OKLAHOMA CITY — Students and LGBTQ advocates gathered Tuesday to call for the resignation of Kirk Humphreys from University of Oklahoma’s board of regents.
The rally came days after Humphreys made a controversial comment on homosexuals on KFOR’s Flash Point. Some who watched the show said Humphreys' opinion ended up linking homosexuality to pedophilia.
(Flash Point has been on the air for more than 20 years. Every possible subject - every varied opinion - has been discussed over the course of those decades. What has remained consistent is the policy regarding the political affairs program that neither the host, the analysts nor the guests speak for KFOR.)
“Of course, he has a right to his opinion, but he doesn’t have the right to be the regent of my university,” said OU junior Andrea Harrison. “He doesn’t have a right to say such negative things about people he’s supposed to represent.”
Rep. Emily Virgin, D-Norman was a guest on the show Sunday. She said she was thrown off by the comment, as they were initially discussing sexual harassment allegations in Congress.
Virgin was invited as a guest speaker Tuesday at the rally.
“I’ve been especially proud of the students at OU for taking such a strong stance and realizing what an important role a regent at the university has, especially a regent who is set to become the chair of the board at a time when we’re searching for the next president,” she said.
Humphreys has since released this statement:
“I regret that my comments on Flash Point regarding homosexuality were not clear and led some people to believe that I was equating homosexuality with pedophilia. That was not my intention or desire. I apologize for my lack of clarity and realize this has resulted in a strong reaction by some and has hurt people’s feelings.

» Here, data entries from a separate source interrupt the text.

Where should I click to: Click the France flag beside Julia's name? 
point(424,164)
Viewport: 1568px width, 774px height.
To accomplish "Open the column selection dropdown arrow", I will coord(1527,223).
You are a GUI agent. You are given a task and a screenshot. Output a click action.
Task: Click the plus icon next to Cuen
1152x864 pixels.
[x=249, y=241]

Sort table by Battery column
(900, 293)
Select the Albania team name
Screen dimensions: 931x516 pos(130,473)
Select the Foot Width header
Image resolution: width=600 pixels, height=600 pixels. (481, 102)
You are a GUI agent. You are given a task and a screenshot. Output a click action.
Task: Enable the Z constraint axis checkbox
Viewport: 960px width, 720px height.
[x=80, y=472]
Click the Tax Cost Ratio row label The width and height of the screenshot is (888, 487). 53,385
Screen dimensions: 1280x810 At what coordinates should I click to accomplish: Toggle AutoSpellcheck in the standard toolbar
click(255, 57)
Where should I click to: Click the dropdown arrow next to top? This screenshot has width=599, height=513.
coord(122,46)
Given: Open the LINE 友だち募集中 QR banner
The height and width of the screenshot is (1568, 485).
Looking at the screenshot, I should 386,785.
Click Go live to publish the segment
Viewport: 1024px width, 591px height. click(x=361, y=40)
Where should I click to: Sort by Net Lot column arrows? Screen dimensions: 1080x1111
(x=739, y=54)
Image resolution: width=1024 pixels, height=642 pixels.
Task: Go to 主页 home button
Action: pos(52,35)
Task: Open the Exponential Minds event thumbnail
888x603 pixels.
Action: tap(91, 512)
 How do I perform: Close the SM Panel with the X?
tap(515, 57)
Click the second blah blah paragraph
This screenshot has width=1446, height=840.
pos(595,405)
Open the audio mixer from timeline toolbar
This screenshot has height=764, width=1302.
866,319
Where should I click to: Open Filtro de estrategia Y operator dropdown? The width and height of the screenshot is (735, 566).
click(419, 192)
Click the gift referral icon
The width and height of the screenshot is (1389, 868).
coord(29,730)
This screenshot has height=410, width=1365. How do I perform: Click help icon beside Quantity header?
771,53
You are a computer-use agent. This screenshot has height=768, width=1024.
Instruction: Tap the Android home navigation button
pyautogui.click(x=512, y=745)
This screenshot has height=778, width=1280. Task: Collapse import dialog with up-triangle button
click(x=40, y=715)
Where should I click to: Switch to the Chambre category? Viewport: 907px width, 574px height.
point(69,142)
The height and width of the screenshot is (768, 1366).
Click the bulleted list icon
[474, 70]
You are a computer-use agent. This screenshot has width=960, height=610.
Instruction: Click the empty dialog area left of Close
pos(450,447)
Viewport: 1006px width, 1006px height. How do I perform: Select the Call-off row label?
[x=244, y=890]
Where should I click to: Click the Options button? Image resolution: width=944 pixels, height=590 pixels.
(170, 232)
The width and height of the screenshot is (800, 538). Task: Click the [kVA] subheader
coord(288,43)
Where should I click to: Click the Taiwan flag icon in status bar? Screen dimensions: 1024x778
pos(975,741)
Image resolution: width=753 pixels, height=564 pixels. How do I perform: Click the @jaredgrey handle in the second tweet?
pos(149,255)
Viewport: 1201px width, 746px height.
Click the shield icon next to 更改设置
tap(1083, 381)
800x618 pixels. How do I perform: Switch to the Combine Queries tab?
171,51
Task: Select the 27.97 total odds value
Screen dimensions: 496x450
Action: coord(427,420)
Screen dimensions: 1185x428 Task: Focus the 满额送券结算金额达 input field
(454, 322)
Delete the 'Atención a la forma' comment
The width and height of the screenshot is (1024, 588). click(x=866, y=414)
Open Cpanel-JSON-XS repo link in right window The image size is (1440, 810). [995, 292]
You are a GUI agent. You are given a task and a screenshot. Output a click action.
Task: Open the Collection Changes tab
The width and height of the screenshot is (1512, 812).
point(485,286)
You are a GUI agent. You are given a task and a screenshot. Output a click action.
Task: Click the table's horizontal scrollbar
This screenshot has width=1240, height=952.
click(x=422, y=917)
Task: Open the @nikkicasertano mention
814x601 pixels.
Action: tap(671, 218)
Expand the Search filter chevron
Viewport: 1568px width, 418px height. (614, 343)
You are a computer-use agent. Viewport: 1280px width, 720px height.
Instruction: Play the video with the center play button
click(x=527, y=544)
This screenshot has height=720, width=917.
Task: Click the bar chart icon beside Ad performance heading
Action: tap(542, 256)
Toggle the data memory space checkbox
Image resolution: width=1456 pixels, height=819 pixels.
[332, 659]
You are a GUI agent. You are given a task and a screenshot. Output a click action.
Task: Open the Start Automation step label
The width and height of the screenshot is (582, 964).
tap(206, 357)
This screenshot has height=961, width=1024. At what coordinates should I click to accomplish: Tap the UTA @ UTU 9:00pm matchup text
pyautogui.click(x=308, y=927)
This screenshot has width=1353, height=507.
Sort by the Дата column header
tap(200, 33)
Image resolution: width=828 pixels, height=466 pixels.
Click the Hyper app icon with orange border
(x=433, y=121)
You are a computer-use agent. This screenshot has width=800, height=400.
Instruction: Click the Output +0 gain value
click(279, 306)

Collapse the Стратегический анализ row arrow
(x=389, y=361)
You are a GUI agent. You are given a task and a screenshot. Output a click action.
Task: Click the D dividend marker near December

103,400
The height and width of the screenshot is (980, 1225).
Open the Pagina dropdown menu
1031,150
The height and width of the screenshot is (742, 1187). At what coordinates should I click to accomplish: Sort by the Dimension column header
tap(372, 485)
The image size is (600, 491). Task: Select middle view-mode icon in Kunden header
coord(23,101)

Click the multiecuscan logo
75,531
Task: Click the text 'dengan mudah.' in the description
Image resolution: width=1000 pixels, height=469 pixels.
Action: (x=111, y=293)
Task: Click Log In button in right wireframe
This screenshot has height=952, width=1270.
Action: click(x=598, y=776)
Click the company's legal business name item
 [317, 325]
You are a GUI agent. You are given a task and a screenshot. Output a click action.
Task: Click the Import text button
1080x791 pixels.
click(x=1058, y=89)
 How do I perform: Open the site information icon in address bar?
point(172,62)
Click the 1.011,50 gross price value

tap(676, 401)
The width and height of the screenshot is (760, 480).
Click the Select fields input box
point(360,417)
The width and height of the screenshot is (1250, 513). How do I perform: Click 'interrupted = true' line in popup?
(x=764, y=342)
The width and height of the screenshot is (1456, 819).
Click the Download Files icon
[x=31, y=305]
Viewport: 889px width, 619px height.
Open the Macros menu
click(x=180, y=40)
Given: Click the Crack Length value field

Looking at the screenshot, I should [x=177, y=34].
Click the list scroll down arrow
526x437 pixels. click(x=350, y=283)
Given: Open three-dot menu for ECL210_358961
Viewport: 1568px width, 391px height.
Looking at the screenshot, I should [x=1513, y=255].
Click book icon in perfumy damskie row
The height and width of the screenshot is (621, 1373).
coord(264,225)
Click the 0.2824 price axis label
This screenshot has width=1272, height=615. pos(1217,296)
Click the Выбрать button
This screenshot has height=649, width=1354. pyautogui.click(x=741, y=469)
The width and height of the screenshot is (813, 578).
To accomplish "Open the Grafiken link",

For clarification, my moral stance about homosexuality is that it is against the teachings of scripture. Although I know this upsets some people, it is my belief. In America we have the right to believe as we choose and to freely express that belief.
For those that I have hurt, I’m sorry. For those who do not share my beliefs, I will defend your right to have a deeply held belief even if yours is different than mine.”
However, advocates at the rally, such as Freedom Oklahoma executive director Troy Stevenson, claim the apology was not sincere.
“When we apologize in this country, we take responsibility and own what we did. What he did was say, 'Oh, I’m sorry if I hurt your feelings.' That’s not an apology. That’s a deflection,” Stevenson said.
The rally was held right before an OU board of regents meeting at Robert M. Bird Library in Oklahoma City.